The research team also battled the weather when it came time to observe using ArTeMiS. The light observed by the camera is absorbed by water vapor in Earth's atmosphere, according to ESO officials. Because of this, the scientists had to wait for dry weather before testing out the instrument.

The ArTeMiS space camera team shovel snow to get into the APEX control building on the Chajnantor Plateau in northern Chile. In the foreground is Laurent Clerc, in the middle are Jérôme Martignac (left) and François Visticot (right), and in the background by the door to the building is Yannick Le Pennec. (Image credit: ArTeMiS team/ESO)

Since its initial commissioning, researchers have used ArTeMiS for scientific projects including one that produced the new photo of the Cat's Paw Nebula. "This new ArTeMiS image is significantly better than earlier APEX images of the same region," according to ESO officials.

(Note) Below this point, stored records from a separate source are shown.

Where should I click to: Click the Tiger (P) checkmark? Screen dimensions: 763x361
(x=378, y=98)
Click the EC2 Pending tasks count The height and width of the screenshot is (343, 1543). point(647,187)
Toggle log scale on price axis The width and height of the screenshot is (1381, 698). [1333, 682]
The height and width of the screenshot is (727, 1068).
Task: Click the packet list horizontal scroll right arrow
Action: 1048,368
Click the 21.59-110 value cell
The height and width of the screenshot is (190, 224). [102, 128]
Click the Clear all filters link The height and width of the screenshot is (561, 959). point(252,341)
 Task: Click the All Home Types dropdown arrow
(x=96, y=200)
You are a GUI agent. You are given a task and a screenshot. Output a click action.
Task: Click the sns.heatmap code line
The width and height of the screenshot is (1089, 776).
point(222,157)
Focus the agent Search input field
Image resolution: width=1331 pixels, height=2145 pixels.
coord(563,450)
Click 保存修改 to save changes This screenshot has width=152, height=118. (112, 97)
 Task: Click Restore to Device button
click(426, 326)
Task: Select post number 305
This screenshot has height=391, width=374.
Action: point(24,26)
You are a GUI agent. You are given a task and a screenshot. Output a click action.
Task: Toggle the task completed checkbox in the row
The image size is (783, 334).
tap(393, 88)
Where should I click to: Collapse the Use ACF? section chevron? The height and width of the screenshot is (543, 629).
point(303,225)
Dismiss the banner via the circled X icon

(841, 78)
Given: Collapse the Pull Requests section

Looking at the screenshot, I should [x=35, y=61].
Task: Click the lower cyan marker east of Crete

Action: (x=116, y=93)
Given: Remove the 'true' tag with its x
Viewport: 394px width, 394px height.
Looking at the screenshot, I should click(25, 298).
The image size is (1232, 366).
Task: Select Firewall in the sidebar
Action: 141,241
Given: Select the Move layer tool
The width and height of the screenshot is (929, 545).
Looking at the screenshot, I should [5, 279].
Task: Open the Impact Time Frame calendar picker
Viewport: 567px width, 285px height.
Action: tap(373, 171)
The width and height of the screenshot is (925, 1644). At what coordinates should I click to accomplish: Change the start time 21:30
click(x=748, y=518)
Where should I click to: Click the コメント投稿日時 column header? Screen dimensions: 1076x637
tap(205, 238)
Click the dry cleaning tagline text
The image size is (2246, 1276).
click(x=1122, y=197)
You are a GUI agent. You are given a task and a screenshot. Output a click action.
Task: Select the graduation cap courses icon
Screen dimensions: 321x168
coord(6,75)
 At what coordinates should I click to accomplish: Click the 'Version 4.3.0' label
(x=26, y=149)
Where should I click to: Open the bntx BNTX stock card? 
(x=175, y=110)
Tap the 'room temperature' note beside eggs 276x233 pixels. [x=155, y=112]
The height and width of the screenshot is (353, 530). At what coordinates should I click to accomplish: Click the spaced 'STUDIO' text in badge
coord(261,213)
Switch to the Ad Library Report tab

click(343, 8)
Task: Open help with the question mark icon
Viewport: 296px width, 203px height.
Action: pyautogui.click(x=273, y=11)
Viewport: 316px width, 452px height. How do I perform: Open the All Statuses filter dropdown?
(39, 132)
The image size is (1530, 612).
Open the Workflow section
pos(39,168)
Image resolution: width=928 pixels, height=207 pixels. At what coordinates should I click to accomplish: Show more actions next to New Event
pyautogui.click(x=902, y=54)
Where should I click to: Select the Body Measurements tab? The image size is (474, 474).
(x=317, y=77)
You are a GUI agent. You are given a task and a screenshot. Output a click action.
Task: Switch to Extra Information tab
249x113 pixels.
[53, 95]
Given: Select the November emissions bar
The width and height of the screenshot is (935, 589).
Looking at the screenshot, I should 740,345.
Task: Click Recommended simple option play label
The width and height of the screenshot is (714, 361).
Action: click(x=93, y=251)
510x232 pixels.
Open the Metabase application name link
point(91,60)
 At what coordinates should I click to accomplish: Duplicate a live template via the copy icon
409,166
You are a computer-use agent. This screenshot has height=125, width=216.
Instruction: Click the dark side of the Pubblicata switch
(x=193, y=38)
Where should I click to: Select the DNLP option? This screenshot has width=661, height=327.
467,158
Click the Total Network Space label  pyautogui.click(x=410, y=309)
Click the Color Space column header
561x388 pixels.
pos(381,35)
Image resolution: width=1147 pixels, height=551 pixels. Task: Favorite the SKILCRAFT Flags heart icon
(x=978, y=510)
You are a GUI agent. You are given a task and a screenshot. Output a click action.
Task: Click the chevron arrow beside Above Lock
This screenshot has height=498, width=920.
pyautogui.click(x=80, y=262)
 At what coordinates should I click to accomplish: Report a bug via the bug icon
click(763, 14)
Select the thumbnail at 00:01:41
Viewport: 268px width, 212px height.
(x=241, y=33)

The Cat's Paw Nebula plays host to tens of thousands of new stars and houses about 200,000 suns' worth of material needed for star formation.

A study released earlier this year suggests that the nebula might be going through a stellar "baby boom." Stars in the Cat's Paw Nebula are forming at a more rapid pace than the Orion Nebula, making it one of the most productive star forming regions in the galaxy. The new research found that the nebula could be going through a period of rapid star formation.

"It might resemble a 'mini-starburst,' similar to a scaled-down version of the spectacular bursts sometimes seen in other galaxies," the study's lead author Sarah Willis of the Harvard-Smithsonian Center for Astrophysics and Iowa State University said in a statement released in June.

The European Southern Observatory is an intergovernmental astronomy organization supported by 15 different countries in Europe and South America.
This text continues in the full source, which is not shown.